How can arts and cultural practices intervene in, and testify regarding the intergenerational context of politically undermined institutions? How are 2SLGBTQ+ persons currently affected by isolation measures in such institutions? And how can arts solidarities communicate most effectively within the culturally erosive forces of economic austerity and neoliberalism as contexts for end-of-life and caregiver supports?
This work argues for renewed, interdisciplinary, and cultural attention to patient and relational care that prioritizes cultural and community foundations among all care practices.
Keywords: Health care, Caregivers, Medicine, Long term care, Arts & Embodiment.

 

Paule Joseph (National Institutes of Health/ NIAAA & NIDCD, Bethesda USA)

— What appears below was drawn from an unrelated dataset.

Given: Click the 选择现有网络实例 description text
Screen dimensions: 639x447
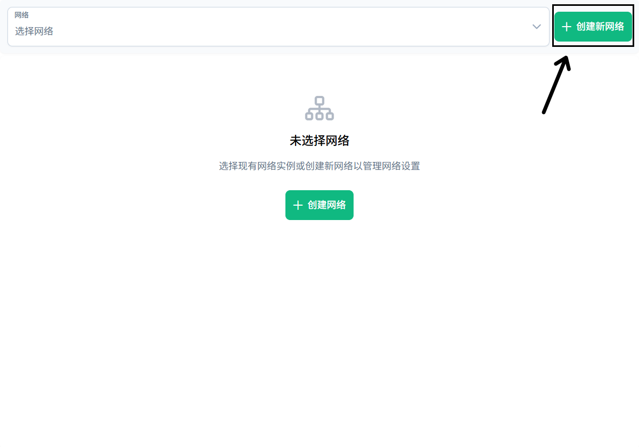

The Bitter Truth: Alcohol Use and Its Effects on Chemosensory Function

Chemosensory dysfunction, including deficits in taste and smell, is an underexplored yet critical aspect of alcohol use disorders (AUD) and heavy alcohol consumption. Such dysfunction can significantly impact the quality of life (QOL) domains—physical, psychological, social, and environmental. Despite known associations between chronic alcohol use and chemosensory deficits, large-scale studies examining specific chemosensory impairments, their behavioral correlates, and QOL outcomes are limited. This research investigates the relationship between alcohol consumption and chemosensory function across three studies. The studies aimed to: (1) examine the impact of risky drinking on chemosensory function, (2) assess associations between olfactory distortions (parosmia & phantosmia), problematic drinking, and depressive symptoms, and (3) evaluate how chemosensory impairments influence QOL. Data were drawn from NHANES 2013–2014 (395 participants), the NIAAA survey study (250 participants), and a longitudinal study (466 participants) from the NIAAA COVID-19 Pandemic Impact on Alcohol study. Chemosensory function, depressive symptoms, and QOL domains were analyzed using regression and linear mixed models.
Keywords: Chemosensory dysfunction, alcohol use disorder, quality of life, olfactory distortion, taste impairment, risky drinking.